Effects of ganglioside G M1 on DNA synthesis in isolated nuclei and on the activity of DNA polymerase α derived from S-phase HeLa cells

Abstract

Ganglioside G M1 inhibited either DNA synthesis in isolated nuclei or the activity of DNA polymerase α fractionated from S-phase HeLa cells. The concentrations of G M1 necessary for 50% inhibition were about 5 μM and 10 μM for nuclei and DNA polymerase α, respectively. The G M1 inhibition of the enzyme activity was suppressed by the addition of 0.05% Triton X-100. Neither gangliotetraosylceramide (asialo-G M1) nor free N-acetylneuraminic acid inhibited the enzyme activity. These facts suggest that G M1, probably in the form of micelles, could influence the enzyme activity by behaving as a polyanionic macromolecule.
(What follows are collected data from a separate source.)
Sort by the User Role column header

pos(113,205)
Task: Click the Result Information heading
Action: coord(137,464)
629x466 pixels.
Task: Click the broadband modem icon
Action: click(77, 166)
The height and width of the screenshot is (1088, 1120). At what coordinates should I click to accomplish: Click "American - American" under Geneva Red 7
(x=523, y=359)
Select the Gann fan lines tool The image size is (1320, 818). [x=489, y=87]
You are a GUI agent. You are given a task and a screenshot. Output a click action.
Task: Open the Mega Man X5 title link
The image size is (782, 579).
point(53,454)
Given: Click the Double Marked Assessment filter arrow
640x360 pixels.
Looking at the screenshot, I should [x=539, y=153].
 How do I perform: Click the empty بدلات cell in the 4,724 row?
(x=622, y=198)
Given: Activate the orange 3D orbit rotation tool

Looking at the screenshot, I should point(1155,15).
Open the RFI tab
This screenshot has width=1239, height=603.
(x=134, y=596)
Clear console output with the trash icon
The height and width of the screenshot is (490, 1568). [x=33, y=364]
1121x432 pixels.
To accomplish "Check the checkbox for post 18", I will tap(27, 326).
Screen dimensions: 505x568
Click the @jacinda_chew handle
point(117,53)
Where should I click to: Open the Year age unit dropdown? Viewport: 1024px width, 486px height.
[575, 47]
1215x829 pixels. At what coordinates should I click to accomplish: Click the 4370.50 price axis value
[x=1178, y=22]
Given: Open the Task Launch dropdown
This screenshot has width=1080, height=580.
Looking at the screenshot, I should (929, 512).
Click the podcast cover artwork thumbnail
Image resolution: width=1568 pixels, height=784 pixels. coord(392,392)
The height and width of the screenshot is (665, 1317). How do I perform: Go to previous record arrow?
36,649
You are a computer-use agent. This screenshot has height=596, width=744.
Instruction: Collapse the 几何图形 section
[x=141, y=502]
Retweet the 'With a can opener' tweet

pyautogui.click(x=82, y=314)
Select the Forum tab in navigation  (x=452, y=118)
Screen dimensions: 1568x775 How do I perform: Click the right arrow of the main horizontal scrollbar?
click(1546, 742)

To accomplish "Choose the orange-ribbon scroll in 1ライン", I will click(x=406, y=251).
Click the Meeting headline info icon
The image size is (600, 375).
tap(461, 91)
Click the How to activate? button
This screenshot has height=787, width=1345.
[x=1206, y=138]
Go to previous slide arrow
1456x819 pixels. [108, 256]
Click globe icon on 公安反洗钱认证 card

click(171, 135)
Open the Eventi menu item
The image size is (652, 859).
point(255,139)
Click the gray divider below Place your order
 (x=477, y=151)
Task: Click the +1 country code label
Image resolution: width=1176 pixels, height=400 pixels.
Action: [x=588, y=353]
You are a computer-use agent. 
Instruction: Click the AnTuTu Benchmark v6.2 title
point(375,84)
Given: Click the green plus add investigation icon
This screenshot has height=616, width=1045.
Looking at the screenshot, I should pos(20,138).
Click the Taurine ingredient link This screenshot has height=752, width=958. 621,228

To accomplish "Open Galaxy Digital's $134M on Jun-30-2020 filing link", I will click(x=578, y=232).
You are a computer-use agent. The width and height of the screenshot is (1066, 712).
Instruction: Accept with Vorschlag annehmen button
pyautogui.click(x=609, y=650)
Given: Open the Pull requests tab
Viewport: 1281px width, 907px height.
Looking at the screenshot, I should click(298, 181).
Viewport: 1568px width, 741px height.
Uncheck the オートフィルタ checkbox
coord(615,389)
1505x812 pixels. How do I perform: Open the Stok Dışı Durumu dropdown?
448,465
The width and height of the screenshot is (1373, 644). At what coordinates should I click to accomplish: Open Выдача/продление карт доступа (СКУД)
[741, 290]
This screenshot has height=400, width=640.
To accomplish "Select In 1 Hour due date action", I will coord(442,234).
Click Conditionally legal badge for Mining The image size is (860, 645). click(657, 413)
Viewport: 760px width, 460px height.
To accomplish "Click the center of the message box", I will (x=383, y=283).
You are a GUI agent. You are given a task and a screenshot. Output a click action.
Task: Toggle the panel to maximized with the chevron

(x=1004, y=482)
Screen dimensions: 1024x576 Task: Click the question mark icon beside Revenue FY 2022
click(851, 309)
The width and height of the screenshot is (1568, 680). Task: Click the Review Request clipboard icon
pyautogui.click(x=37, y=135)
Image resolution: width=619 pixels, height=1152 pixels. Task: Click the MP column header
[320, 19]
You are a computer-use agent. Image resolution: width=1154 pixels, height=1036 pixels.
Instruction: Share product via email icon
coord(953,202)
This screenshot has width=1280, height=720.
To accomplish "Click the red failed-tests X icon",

The kinetic studies indicate that the G M1 inhibition of the enzyme activity was not competitive with the substrate, deoxythymidine triphosphate, but rather with the template DNA. Binding of G M1 and DNA polymerase α was suggested by the cocentrifugation of G M1 and the enzyme fraction after their preincubation. It was also observed that other acidic glycolipids, i.e., brain sulphatide and seminolipid, also inhibited the enzyme activity, whilst neutral galactosylceramide did not. The inhibitory influences of these sulphate esters of glycolipids were, similarly to G M1, suppressed by the addition of 0.05% Triton X-100.